There you have it. Four months of touring on one compact map. I’ll call this chapter of my tour The Pontic Alps Explorer. From Erzurum to Bayburt (with detours). Haha, I really did start this tour in Erzurum after taking a train from Ankara with Sage, and I really did end this tour in Bayburt from where I took a bus back to Ankara. And at one point during this serpentine adventure I actually pedalled directly from Erzurum to Bayburt in about a day and a half!
So if you want to know how to turn 10 hours of cycling into four months of touring, study this map (above).
A break from the bike seemed like a good idea (even though really I’m quite good at taking breaks). Sabiha and I spent five days trekking in the Yenice-Eskipazar, Karabük forest. As with the Tbilisi-Borçka ride it was a fall color extravaganza.
For the first half of the trek we joined a group from İstanbul. They had hired a local guide to lead us on an unmarked route north from Eğriova Eskipazar Gölet to İncebacaklar. Certainly it would have been difficult to follow the route on our own but not impossible. It tended to follow paths and old currently-impassable-by-vehicle roads. With a 1:25000 scale map (supposedly available, but where?) and a compass I think I could have led this route with only a few more wrong turns than the guide made!
Starting from Eğriova Eskipazar Gölet we more or less followed a north-south ridge system to the west of the canyon that runs between İncebacaklar and Sekermeşe.
It was interesting to see how Turks do overnight backpacking. Our group’s leader (there was both a leader from İstanbul and the local guide), Argun, bought all the food and all shared group gear — essentially the stove and a pot and presumably a first aid kit. No one seemed skilled or indeed interested in looking at a map.
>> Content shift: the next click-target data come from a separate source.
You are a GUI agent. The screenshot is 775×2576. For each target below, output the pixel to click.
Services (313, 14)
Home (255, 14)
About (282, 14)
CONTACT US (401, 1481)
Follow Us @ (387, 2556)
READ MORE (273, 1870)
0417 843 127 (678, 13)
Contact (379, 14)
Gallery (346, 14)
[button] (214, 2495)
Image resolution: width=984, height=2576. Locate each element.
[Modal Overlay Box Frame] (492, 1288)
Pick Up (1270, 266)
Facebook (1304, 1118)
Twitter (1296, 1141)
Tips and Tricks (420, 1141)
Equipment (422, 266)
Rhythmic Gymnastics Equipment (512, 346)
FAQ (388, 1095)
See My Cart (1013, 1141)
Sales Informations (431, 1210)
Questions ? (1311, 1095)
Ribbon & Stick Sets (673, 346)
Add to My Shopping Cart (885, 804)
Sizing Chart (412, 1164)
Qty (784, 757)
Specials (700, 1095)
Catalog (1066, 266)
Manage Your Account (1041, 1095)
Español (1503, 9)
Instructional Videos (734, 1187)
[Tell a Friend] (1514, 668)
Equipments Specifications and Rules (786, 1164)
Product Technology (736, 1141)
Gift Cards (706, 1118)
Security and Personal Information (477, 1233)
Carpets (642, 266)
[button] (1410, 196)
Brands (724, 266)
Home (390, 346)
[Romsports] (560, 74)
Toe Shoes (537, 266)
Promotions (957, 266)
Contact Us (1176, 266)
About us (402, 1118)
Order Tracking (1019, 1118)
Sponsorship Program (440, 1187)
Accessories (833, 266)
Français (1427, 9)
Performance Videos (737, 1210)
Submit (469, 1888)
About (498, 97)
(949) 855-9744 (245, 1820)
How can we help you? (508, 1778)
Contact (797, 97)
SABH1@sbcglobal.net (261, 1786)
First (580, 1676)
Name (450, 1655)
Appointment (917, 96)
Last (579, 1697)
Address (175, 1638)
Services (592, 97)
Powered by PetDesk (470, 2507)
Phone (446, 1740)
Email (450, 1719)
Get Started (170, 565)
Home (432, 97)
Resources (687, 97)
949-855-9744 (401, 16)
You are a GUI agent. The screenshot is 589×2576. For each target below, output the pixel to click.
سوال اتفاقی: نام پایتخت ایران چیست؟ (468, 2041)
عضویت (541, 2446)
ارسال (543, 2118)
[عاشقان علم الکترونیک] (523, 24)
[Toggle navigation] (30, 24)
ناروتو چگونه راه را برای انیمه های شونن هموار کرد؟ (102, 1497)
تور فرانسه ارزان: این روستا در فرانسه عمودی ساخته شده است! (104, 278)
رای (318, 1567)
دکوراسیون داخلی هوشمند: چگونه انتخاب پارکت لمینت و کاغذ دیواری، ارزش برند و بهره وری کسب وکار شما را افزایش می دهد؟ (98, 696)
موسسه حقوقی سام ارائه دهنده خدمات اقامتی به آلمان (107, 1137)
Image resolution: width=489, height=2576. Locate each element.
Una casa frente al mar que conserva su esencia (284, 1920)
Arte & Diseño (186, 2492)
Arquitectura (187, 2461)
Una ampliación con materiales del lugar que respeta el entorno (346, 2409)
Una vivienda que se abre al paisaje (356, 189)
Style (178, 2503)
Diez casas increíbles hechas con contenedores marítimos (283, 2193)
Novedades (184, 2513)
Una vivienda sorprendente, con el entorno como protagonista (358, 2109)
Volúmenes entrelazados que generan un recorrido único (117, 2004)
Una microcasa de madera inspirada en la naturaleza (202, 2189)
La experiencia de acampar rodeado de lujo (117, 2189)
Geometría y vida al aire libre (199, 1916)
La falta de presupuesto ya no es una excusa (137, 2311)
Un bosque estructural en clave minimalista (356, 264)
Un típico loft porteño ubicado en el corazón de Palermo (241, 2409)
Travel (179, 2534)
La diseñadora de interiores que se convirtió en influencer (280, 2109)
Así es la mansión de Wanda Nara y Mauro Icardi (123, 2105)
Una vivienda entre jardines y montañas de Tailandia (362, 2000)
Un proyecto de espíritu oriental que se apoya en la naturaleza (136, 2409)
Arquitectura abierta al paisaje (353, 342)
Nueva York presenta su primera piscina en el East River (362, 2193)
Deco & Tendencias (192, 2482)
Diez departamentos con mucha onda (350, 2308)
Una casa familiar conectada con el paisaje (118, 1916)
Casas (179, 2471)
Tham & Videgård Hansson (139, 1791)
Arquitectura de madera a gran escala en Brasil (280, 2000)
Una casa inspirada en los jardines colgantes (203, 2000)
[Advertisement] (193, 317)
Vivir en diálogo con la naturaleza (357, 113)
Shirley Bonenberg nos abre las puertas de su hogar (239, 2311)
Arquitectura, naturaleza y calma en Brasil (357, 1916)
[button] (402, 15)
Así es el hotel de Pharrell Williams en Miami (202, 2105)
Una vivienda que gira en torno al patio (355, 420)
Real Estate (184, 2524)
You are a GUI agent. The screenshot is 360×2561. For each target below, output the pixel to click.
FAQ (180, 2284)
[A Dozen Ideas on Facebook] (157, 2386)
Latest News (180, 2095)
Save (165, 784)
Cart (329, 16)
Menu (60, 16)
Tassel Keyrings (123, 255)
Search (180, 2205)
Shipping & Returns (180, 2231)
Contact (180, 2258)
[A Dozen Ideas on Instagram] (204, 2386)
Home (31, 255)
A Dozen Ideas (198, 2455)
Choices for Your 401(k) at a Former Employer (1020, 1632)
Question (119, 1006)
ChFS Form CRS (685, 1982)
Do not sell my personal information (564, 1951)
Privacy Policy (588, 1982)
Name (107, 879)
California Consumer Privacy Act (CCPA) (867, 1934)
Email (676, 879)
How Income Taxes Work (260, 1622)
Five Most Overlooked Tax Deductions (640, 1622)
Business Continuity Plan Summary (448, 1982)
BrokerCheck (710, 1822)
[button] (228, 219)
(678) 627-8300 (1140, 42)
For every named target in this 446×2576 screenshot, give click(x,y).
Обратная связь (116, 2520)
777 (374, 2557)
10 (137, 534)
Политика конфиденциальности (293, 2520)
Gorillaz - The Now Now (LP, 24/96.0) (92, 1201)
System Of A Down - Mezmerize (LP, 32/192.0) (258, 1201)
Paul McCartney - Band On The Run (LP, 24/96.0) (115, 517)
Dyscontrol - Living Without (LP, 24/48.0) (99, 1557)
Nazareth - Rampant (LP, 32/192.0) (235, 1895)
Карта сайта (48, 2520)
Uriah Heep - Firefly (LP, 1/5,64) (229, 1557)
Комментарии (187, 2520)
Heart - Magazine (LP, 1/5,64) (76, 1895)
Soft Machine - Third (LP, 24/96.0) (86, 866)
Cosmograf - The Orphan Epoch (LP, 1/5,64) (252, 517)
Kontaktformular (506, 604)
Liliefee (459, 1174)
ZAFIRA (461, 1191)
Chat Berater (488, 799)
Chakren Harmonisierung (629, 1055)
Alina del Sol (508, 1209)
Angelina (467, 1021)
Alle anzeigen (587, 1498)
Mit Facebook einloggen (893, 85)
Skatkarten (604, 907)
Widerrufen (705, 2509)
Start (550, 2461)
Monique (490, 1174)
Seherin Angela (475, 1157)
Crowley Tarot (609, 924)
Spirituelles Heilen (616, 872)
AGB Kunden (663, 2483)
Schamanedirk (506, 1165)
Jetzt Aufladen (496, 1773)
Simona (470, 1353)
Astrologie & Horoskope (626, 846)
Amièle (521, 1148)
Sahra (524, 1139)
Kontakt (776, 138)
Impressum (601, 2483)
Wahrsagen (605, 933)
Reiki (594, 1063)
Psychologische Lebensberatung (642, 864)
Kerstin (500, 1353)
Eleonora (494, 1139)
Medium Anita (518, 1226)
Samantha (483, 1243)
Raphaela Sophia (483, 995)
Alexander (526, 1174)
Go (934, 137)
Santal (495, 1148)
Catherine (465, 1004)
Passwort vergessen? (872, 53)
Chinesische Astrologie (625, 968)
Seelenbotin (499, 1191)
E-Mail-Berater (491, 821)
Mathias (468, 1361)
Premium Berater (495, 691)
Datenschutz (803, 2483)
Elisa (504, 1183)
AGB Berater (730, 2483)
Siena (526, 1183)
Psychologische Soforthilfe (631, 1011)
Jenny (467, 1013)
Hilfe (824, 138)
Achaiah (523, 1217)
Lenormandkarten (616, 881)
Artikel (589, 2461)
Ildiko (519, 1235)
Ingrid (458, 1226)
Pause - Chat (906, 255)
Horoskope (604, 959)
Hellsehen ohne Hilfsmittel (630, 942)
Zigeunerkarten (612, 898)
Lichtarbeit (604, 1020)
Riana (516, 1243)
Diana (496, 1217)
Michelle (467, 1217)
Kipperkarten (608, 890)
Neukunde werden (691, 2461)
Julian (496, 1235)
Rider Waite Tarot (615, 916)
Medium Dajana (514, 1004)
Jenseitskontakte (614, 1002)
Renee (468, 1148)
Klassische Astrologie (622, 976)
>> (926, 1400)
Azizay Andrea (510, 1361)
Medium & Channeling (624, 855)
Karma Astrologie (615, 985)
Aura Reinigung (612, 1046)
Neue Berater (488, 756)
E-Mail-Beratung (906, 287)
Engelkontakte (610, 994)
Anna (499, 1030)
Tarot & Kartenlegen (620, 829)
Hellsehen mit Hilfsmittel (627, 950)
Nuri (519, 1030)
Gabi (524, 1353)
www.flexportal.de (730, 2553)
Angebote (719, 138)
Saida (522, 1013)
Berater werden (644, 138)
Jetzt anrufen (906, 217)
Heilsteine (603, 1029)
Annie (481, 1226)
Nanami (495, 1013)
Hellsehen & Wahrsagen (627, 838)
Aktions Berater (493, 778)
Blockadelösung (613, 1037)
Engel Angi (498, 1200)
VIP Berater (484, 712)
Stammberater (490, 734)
Argun was the only one who had a better map than I did, but when he tried to navigate, he only used his GPS. Our local guide depended on his telephone!
Before leaving Ankara I had looked around for a good map and route information. At an outdoor equipment shop they recommended simply going to the area and asking around. But the ridiculousness of that is that you don’t even know where to take the bus to. There are numerous different trailheads for access to the forest, and they can be a long ways from each other by road. All the information I was able to get beforehand came from the internet.
We did this hike over bayram — both Kurban Bayramı (40 days after the end of Ramadan) and Cumhuriyet Bayramı (29 October) which happened to fall very close to each other this year, giving many folks a 5-6 day weekend. Given the long weekend and Karabük’s proximity to both İstanbul and Ankara, I naïvely thought that the area might be crowded with trekkers. Ha! We didn’t see anyone except for our group. Maybe the difficultly in finding any information keeps people away. The weather shouldn’t have been a deterrent — we had beautiful weather all five days, no rain and pleasant, cool temperatures. The photos speak for the beauty of the fall colors.
From İncebacaklar the İstanbulites headed back to their huge metropolis. Sabiha and I continued on, heading south from the Arboretum to Karaağaç via Belen Yaylası and Sorgun Yaylası. The route was entirely on forest roads and would make for super bicycle touring. Indeed a great way to tour this area would be by bike with perhaps a day hike or two to summit Keltepe and/or walk the Şeker canyons. That said, it did feel good to be off the bike and carry a pack for a few days. Bicycling pace is so much faster than walking. It’s nice to slow down every once in a while.